Unfortunately, such emotional detail tends to be obscured by dialogue that’s almost too clevver, a signature of writer Diablo Cody’s style. United States of Tara is tonally reminiscent of Juno, especially in Tara’s barb-tongued teenagers. Those who found the film’s titular character pretentious and precious will have similar problems with Tara‘s quippy characters, as when Kate tells Tara that her attempts to talk about sex make her sound like “a Lifetime lady tampon movie.”
Like Juno, United States of Tara is a meditation on the normalcy of being different. Tara’s disorder is a metaphor for everyone, voiced at one point by one of her new clients, a ladder-climbing salesperson who asks, “Over the course of the day, how many different women do we have to be?” Tara and her relatives, particularly the bedwetting cinephile Marshall, try to fit in and never quite make it, but find love and support along the way, tempered by the occasional humiliation.

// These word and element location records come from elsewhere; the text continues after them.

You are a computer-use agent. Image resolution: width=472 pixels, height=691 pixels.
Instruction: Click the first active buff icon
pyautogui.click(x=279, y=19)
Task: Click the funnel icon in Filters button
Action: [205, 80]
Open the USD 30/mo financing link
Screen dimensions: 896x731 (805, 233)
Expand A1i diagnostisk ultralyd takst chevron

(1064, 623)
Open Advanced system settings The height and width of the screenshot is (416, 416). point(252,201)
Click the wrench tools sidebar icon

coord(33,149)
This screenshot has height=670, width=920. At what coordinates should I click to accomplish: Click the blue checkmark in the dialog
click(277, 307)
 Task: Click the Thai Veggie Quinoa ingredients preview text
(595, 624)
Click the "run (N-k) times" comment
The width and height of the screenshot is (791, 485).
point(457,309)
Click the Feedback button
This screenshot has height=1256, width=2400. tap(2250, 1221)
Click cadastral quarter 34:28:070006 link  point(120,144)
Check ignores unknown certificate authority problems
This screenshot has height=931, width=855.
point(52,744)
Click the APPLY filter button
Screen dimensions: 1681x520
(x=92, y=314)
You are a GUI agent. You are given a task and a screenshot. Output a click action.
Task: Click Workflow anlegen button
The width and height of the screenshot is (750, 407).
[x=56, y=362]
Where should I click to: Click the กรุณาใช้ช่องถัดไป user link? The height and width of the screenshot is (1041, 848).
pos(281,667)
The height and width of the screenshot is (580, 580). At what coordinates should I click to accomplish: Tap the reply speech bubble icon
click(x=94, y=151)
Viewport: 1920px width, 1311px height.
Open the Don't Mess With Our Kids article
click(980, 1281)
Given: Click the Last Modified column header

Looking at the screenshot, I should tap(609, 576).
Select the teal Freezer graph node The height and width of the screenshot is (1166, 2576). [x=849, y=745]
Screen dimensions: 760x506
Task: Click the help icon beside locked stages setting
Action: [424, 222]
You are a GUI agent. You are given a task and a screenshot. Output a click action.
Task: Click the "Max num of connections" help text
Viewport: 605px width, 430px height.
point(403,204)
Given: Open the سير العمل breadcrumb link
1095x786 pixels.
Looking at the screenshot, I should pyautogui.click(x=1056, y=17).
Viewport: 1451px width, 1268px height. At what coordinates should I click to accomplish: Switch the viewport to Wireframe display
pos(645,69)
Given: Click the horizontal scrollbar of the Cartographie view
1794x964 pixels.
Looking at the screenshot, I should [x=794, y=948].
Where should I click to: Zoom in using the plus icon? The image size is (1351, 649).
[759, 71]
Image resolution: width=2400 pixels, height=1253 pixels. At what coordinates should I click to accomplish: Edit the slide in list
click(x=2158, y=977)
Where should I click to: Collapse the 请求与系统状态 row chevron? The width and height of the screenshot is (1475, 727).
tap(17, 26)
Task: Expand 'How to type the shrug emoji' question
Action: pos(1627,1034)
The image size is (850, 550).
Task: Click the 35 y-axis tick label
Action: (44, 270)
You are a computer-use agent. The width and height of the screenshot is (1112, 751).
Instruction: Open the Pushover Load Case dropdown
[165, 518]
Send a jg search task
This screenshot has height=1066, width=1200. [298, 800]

In its message of acceptance and familial love, United States of Tara veers dangerously close to those “Lifetime lady tampon movies” Kate mocks. Although the show’s odd subject matter, premium-cable profanity, and preoccupation with sex make it “edgy” on the outside, it’s still a rather conventional family sitcom. The challenge is whether it can find freshness in this setup, and whether Tara’s alters will ultimately get too much in the way.